> GOAL A:
Copy out the item-finding entries word for word, beginning at the line that contains "Click the small circle badge above the avatar" and continuing through the last entry.

───

In short, Murdoch seemed to travel the world, charming and befriending everyone she met and making it seem easy. She was one of life‘s great optimists and enthusiasts, carrying all and everyone before her. Despite some private income, she counts her dollars and cents, drachmae, yen and rupees, always adamant about value for money. The beauties of the vistas hugely moved her and she risks life and limb for that perfect autochrome, hanging over the edge of an erupting volcano in Hawaii, someone grabbing her heels, or trudging through the desert and the mountains for days to get the photographs she wants.
 
On her return to Boston in 1915, WWI having put an end to her immediate long-distance globetrotting but far from retiring into complacent old age, Murdoch took flying lessons beginning a second career as a photographer and collector of all things concerning aviation. She also still practised portrait photography as well as a lifelong photographic record of flowers, in both b/w and on autochrome plates. Murdoch was made an Honorary Fellow of the RPS in 1934.

───

> GOAL B:
Pick up the account of Murdoch's travels and photography after its final sentence and carry it on.

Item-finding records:
───

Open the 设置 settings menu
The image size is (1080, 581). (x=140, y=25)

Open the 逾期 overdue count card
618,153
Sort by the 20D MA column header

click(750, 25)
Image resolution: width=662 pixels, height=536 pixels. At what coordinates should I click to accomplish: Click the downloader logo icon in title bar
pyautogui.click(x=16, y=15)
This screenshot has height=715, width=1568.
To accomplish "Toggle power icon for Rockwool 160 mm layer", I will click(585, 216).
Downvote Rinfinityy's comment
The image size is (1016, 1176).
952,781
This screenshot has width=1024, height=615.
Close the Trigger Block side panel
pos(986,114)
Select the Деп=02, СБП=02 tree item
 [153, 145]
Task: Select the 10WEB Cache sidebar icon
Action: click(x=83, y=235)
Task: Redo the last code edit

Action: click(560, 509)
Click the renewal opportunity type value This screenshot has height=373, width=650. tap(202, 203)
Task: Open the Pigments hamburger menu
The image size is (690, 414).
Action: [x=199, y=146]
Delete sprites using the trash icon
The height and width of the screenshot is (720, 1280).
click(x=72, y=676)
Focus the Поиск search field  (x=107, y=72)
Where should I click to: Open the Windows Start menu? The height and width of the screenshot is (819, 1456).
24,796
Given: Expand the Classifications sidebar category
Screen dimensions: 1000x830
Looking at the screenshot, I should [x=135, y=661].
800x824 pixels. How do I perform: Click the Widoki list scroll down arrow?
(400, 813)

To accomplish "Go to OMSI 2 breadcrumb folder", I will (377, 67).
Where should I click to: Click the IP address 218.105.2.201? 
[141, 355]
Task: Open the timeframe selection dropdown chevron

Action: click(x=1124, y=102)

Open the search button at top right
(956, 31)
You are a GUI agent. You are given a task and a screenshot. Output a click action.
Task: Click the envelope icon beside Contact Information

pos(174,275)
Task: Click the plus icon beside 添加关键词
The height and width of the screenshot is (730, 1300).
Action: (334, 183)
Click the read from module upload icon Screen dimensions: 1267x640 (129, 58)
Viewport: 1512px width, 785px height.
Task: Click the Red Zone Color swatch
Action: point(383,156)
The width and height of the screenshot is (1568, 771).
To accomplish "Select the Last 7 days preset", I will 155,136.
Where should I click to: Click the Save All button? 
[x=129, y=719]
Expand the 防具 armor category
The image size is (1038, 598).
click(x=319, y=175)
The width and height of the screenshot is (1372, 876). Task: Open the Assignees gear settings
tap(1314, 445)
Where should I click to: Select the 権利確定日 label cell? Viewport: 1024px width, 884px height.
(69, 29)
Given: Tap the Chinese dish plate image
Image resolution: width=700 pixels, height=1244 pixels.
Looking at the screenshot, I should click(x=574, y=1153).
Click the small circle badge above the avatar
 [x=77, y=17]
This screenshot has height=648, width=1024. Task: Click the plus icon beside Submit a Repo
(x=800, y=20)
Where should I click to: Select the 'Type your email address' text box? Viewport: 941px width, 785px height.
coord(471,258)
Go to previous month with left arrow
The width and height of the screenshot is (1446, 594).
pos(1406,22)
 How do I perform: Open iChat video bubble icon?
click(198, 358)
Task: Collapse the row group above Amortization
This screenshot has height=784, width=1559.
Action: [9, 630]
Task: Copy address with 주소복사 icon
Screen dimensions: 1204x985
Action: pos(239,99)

───

> EXERCISE RESPONSE A:
Click the small circle badge above the avatar
 [x=77, y=17]
This screenshot has height=648, width=1024. Task: Click the plus icon beside Submit a Repo
(x=800, y=20)
Where should I click to: Select the 'Type your email address' text box? Viewport: 941px width, 785px height.
coord(471,258)
Go to previous month with left arrow
The width and height of the screenshot is (1446, 594).
pos(1406,22)
 How do I perform: Open iChat video bubble icon?
click(198, 358)
Task: Collapse the row group above Amortization
This screenshot has height=784, width=1559.
Action: [9, 630]
Task: Copy address with 주소복사 icon
Screen dimensions: 1204x985
Action: pos(239,99)

> EXERCISE RESPONSE B:
 
My interest in Murdoch began when I worked at the RPS from 1982-2001, for the last 13 years as the Curator of the RPS Collection, and fell totally in love with autochromes. There were several thousand autochromes in the Society‘s Collection, amongst them, a few glorious examples by Murdoch which intrigued and amazed me with their beauty. I was unable to discover much about Murdoch until I found an unanswered and filed-away letter from her great niece, sent to the RPS some years before I began working there, offering more Murdoch material.
 
I wrote to the address in Massachusetts, expecting silence, and was amazed to get a response almost by return of post. After some further fascinating correspondence, I was able to acquire several hundred more Murdoch autochromes for the RPS Collection from her great niece who had been storing them in her attic for 40 years, plus photocopies of letters, diaries etc. all of which related to those few brief years of the round the world travel material. She even still had Murdoch‘s lantern-slide projector as used in her lectures.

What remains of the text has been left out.